▶ **Recorded data**
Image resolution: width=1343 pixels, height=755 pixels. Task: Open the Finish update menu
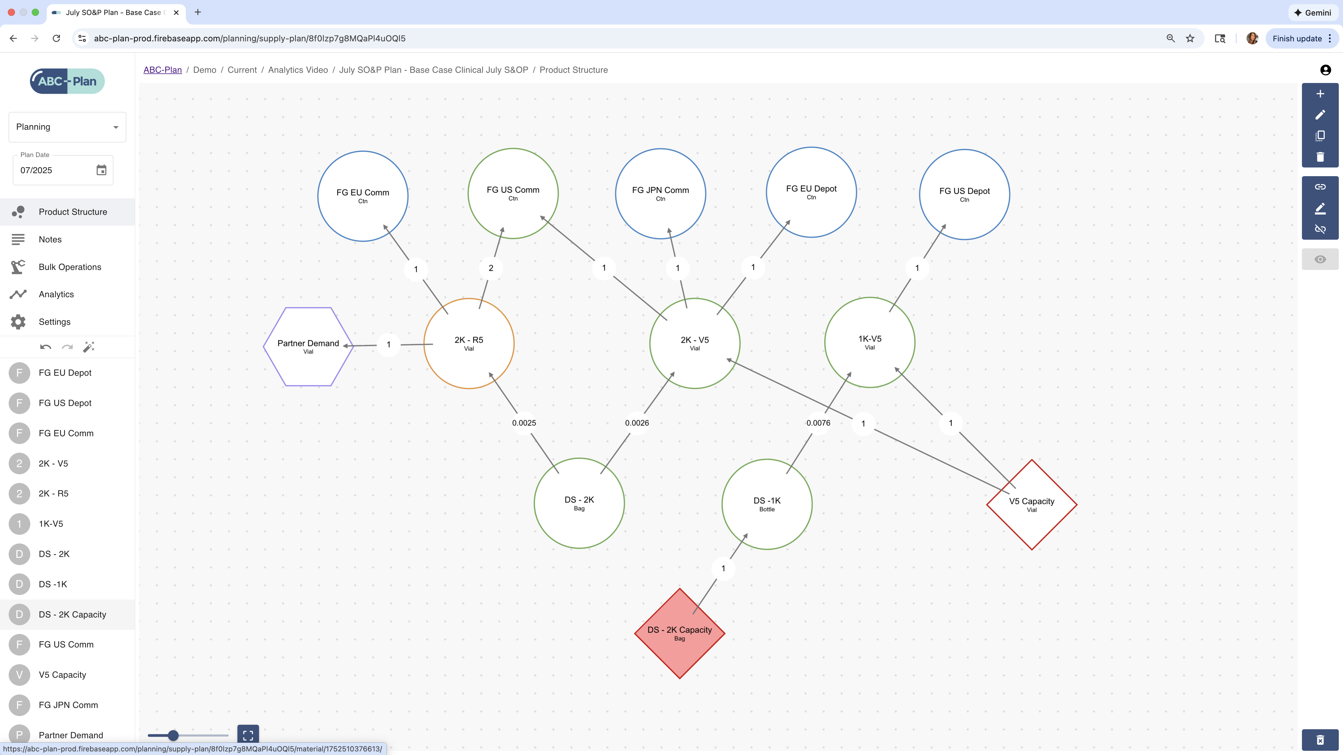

--

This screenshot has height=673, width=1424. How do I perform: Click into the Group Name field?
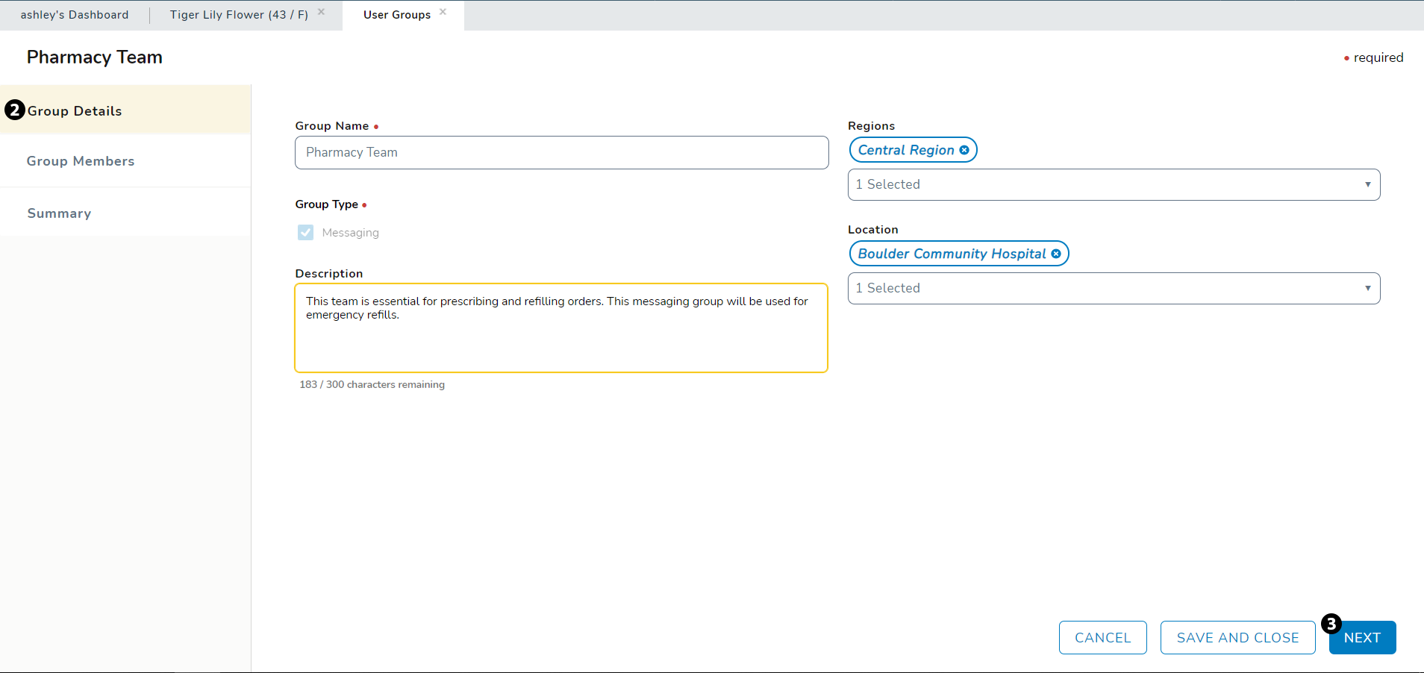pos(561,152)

==

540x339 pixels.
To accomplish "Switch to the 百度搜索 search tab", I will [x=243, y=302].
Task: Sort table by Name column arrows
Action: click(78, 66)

▶ **Goal of the exercise**
Rewrite the material from the line with "540x339 pixels." up to and including the line with "Action: click(78, 66)", changing "search tab" to "image tab" and leaving everything else the same. Return only those lines.

▶ **Exercise output**
540x339 pixels.
To accomplish "Switch to the 百度搜索 image tab", I will [x=243, y=302].
Task: Sort table by Name column arrows
Action: click(78, 66)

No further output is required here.